[Data to use — start]

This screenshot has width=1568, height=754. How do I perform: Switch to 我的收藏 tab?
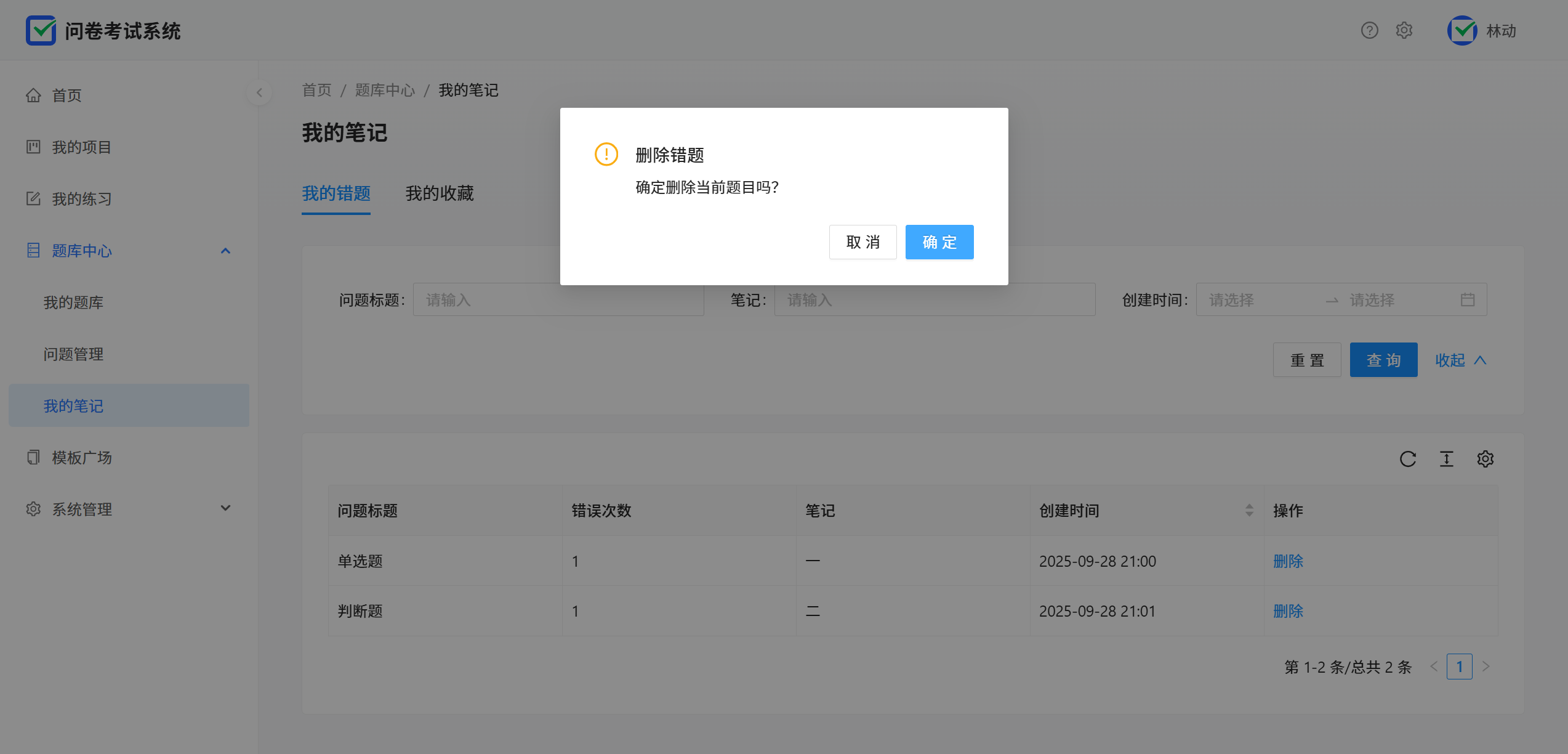click(440, 193)
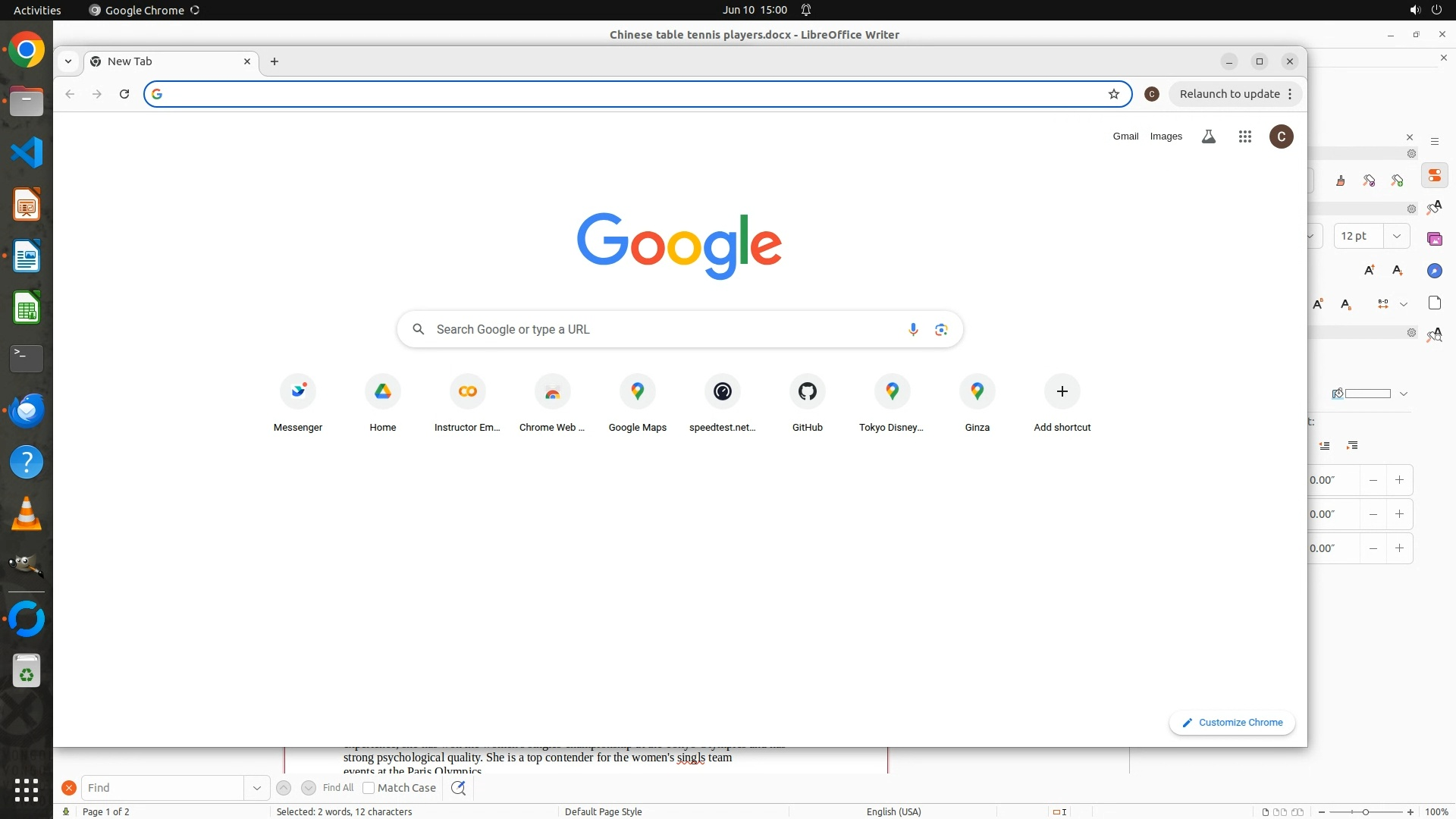Click the Gmail link
1456x819 pixels.
click(x=1125, y=136)
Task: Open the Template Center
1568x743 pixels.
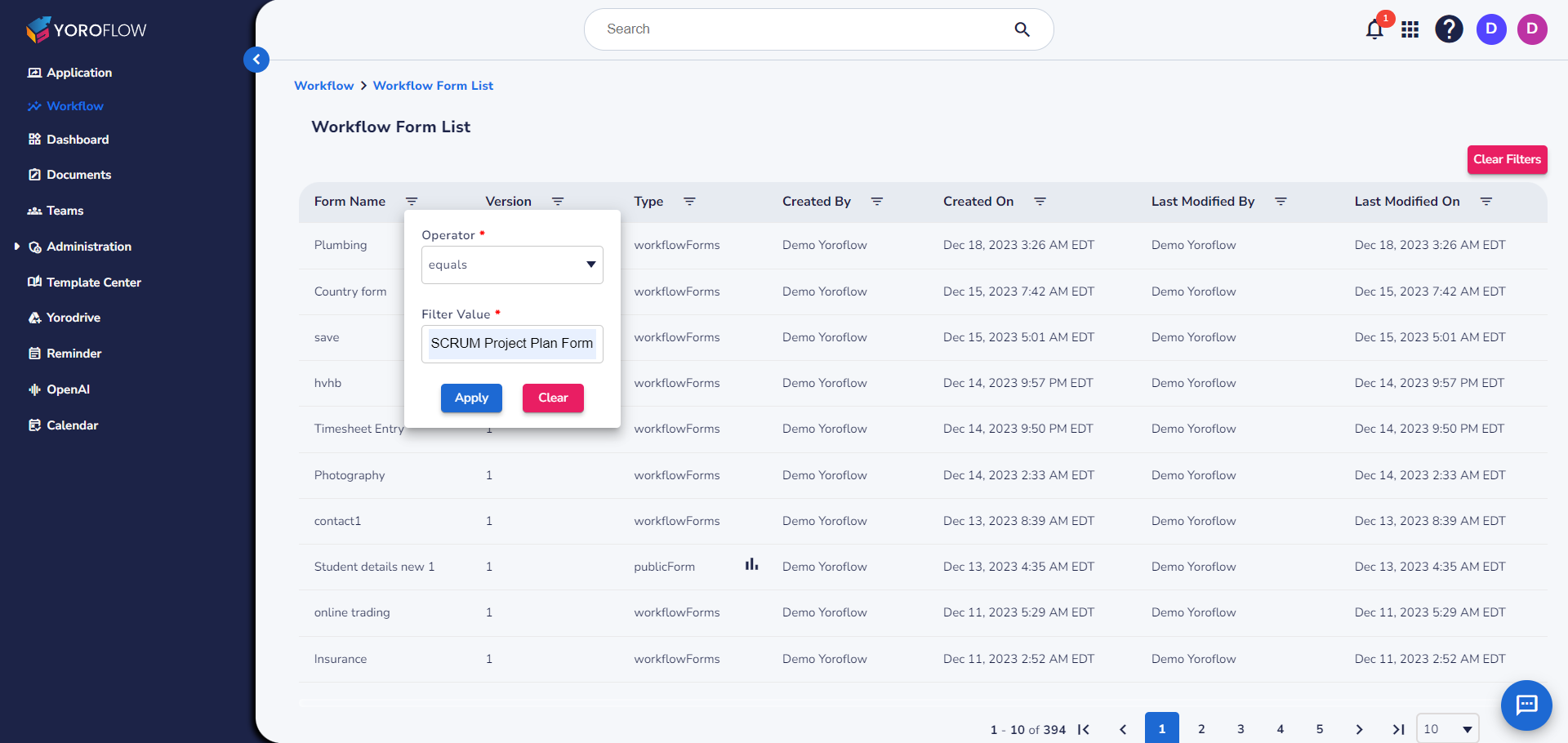Action: point(92,282)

[Data to use — finish]

--- Task goal ---
What you produce must match the listing word for word, with no images in it.

--- Expected answer ---
This screenshot has width=1568, height=754. How do I perform: Switch to 我的收藏 tab?
click(440, 193)
Click the Gmail link
1456x819 pixels.
click(x=1125, y=136)
Task: Open the Template Center
1568x743 pixels.
Action: point(92,282)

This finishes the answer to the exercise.